Steve Horwitz has a more digestable version of his Adam Smith Institute talk here. Here's my quick take on the different arguments.
1. Steve says that the problem is that policy is giving bad signals that distort the arrangement of different kinds of production. The problem is the distortion. The solution is to stop the policies that are going the distortions.
2. I am much less worried about the distortions because I think the market does a good job at ensuring the survival of good arrangements of production. The problem, as I see it, is that while the market process picks winners and losers well, it does not guarantee a Panglossian outcome where resources are used to their full potential. We cannot pick winners and losers well with government. We can nudge the resource utilization issue without disturbing the market process that picks winners and losers so well.
Often the debate proceeds as if my side is somehow missing the fact that the market process is good at picking winners and losers and generating a good arrangement of different kinds of production.
I do not think that's the disagreement.
That's exactly what my side likes about the market. That is not where the problem is. Now if you want to tell me that my solution to the other problem will make things worse, then argue that point. Don't tell me that we've missed something about the fundamental issue being the arrangement of production and don't tell me that we only think maximizing aggregate GDP is what matters.

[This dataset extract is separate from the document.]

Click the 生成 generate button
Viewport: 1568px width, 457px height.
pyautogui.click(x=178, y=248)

UPDATE: Here's another way of putting it:
A couple things can threaten the stability of a house. You could have a flash flood pick it up off its foundation and wash it away, or you could have a fire from faulty wiring in the ceiling burn it down.

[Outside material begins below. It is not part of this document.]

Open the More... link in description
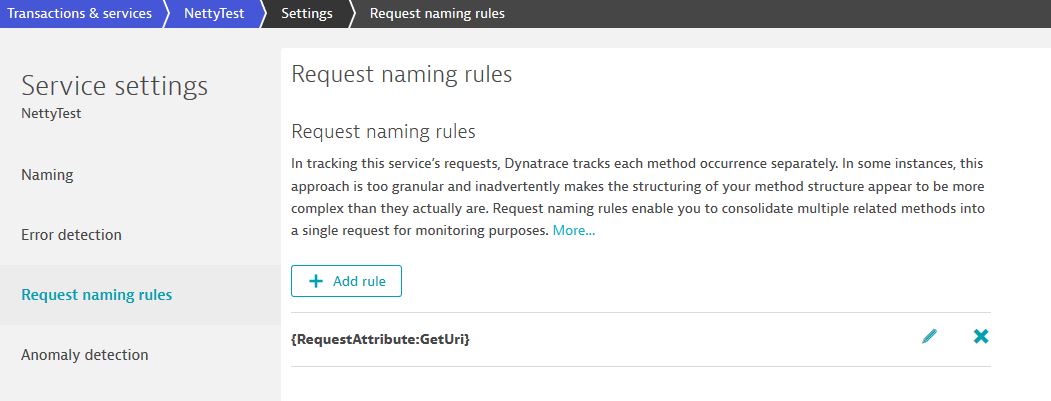 (573, 231)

Let's say faulty wiring starts a fire. My reaction is going to be to point to the problem of a fire and try to put that fire out, perhaps by spraying it with a lot of water.
If you were to tell me that throwing lots of water at a house risks lifting it off its foundation and washing it away, I would say that that's not really a risk right now: I'm just trying to put the fire out with a fire hose.

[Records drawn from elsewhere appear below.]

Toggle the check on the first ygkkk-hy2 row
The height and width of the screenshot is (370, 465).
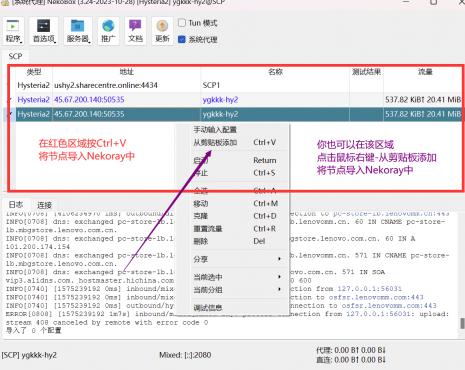point(10,100)
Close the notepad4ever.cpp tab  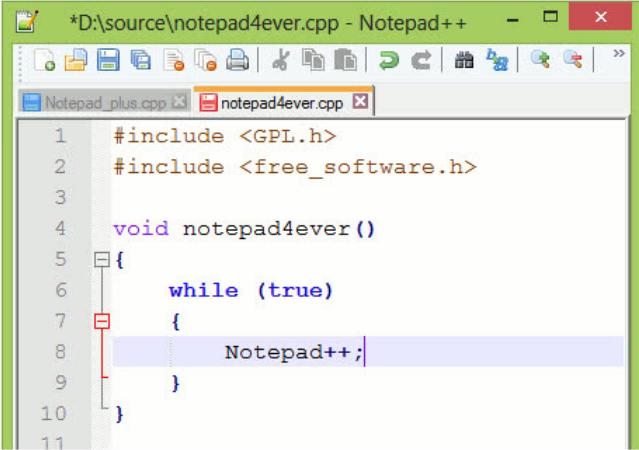[x=360, y=102]
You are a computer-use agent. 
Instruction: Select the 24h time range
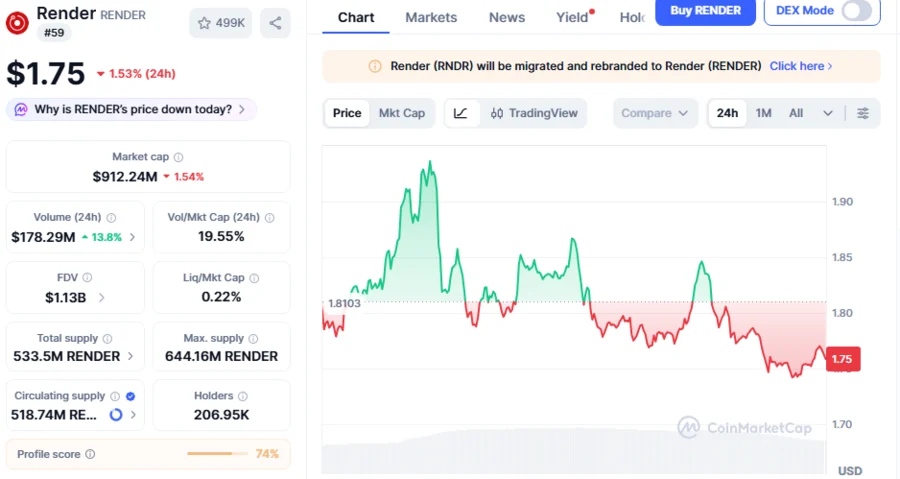[727, 113]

It would make even less sense for you to tell me that clearly by continuing to work with the fire hose I don't appreciate the fact that houses need to stay on their foundation and not wash away in order to maintain their integrity.
This is how I feel like some conversations with Austrians go.
I understand that it is bad for the house to get washed off it's foundation. I understand that staying on the foundation is good for the stability of the house.
I am concerned that my roof is burning down right now. It's not that I don't understand how foundations work - I just don't see that as a big problem right now.